I was wondering how "delimiter" works. Can there be middle delimiters ? For instance, if I want to allow expresions like {x|ph}, should I write
delimiter ${$ $|$ $}$;
or
delimiter ${ |$ $} |$;
Secondly, is it one line per matching pair of delimiters or a single line for all of them:
delimiter $($ $)$;
delimiter $[$ $]$;
versus
delimiter $( [$ $) ]$;
Probably the latter, considering your example
delimiter $( ~$ $)$;
And lastly, can I have multi-character delimiters like
delimiter $\[$ $\]$;
or the even more ambiguous
delimiter $(( ($ $)) )$;
I understand that the tokenizer puts an implicit space after every left delimiter and before every right delimiter, but in the last case I am not sure what it does.

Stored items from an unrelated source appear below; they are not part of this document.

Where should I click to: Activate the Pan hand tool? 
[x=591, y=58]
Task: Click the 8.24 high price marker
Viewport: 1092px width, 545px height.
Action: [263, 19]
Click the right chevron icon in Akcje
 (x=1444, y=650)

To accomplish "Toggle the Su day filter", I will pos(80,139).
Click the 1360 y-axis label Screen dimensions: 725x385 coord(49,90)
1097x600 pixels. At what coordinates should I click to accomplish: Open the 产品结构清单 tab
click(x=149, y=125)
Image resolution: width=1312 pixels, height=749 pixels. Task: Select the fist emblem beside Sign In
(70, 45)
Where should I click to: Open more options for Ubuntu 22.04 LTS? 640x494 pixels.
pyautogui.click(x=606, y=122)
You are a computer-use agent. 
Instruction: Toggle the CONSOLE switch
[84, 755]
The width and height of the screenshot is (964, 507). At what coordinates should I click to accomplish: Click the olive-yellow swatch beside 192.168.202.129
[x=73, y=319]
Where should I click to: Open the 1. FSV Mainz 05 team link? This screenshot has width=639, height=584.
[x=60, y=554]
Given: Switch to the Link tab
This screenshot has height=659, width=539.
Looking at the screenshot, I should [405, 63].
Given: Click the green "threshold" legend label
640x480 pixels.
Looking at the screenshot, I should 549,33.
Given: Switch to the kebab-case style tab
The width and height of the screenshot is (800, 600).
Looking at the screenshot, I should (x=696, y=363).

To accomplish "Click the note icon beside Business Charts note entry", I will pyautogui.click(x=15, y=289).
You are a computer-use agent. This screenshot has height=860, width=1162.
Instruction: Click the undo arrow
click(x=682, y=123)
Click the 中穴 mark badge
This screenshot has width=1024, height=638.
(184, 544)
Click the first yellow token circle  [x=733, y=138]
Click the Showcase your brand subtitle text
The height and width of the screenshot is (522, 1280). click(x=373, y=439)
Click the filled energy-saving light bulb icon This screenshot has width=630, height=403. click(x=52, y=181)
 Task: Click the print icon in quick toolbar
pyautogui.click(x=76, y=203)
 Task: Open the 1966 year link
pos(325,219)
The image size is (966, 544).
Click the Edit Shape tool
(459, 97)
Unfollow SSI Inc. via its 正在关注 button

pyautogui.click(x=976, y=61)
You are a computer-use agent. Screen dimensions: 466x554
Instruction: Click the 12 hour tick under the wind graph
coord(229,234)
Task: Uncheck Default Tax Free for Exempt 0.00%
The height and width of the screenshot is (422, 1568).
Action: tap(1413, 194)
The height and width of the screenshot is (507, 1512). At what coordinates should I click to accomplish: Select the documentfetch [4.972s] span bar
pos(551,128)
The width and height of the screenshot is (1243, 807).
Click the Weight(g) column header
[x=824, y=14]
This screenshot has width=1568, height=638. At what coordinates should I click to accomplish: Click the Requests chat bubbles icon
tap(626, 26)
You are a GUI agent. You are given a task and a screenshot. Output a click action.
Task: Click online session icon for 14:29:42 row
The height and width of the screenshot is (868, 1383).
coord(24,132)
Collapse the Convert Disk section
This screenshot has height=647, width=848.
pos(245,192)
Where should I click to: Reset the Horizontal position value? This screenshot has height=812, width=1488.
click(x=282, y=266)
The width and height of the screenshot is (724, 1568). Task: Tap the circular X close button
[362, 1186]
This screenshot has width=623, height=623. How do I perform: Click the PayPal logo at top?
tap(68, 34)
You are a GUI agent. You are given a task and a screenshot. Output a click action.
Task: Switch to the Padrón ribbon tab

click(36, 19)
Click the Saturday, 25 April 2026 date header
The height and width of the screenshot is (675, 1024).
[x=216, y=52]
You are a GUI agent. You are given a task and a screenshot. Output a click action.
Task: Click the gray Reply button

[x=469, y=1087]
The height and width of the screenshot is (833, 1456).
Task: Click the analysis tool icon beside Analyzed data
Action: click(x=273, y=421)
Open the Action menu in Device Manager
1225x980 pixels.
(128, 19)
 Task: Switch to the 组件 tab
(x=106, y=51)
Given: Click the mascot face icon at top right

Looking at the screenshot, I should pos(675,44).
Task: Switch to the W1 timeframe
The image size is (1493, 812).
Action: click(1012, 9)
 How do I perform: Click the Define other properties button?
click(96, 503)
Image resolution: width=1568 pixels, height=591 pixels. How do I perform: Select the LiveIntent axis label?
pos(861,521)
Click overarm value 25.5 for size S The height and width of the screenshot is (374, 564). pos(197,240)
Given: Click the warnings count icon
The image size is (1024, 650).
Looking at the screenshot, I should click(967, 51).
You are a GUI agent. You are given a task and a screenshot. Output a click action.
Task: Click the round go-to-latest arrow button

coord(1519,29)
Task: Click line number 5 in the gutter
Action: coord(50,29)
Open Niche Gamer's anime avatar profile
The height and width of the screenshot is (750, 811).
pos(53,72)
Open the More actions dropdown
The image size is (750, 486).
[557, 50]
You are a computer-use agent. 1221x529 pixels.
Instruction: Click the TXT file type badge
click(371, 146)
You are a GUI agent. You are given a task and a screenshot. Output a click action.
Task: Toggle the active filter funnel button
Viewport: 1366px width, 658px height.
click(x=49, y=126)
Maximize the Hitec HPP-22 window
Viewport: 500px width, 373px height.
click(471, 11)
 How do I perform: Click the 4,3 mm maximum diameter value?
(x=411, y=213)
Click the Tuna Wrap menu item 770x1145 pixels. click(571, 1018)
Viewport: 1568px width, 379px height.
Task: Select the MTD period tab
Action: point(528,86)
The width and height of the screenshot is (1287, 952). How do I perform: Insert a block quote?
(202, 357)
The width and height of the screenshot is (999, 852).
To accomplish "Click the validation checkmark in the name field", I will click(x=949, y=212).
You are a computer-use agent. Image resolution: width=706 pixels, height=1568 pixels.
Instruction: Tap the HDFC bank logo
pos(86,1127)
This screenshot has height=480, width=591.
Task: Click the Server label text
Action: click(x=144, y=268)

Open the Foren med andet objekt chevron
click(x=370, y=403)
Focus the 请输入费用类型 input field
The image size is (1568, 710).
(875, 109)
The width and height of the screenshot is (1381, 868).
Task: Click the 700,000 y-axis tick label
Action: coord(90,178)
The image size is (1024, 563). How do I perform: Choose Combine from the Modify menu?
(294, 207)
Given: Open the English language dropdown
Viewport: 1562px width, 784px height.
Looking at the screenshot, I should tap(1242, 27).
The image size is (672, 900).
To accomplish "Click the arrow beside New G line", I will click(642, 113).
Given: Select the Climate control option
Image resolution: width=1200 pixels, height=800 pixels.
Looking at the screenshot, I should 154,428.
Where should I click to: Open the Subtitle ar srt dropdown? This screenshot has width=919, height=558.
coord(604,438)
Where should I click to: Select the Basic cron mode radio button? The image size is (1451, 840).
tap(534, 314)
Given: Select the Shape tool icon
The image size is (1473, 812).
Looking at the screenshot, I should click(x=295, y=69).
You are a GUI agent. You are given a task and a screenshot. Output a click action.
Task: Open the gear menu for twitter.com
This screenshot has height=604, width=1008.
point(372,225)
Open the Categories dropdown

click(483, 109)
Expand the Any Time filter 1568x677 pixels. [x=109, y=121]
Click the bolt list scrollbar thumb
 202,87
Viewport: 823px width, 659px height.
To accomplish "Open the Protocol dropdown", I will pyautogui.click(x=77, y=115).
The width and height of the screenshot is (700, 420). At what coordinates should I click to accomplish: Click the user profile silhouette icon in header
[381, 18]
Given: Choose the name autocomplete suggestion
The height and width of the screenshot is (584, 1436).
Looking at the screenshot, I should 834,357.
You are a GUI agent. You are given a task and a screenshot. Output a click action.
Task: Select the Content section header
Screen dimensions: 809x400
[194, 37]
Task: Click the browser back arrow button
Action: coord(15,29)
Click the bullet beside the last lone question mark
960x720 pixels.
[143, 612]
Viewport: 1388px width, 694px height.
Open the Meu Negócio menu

Compared with Metamath, the "|-" type has been replaced with the "provable" qualifier. I am not sure I see all the implications. For instance, Metamath has to prove that longer expressions are well-defined, e.g. it has to prove "wff ( ph -> ph )" before proving "|- ( ph -> ph )" (it does it implicitly in the non-essential steps, but this can be made explicit, see e.g.
http://us.metamath.org/mpeuni/bj-0.html). How does this translate in MM0 ?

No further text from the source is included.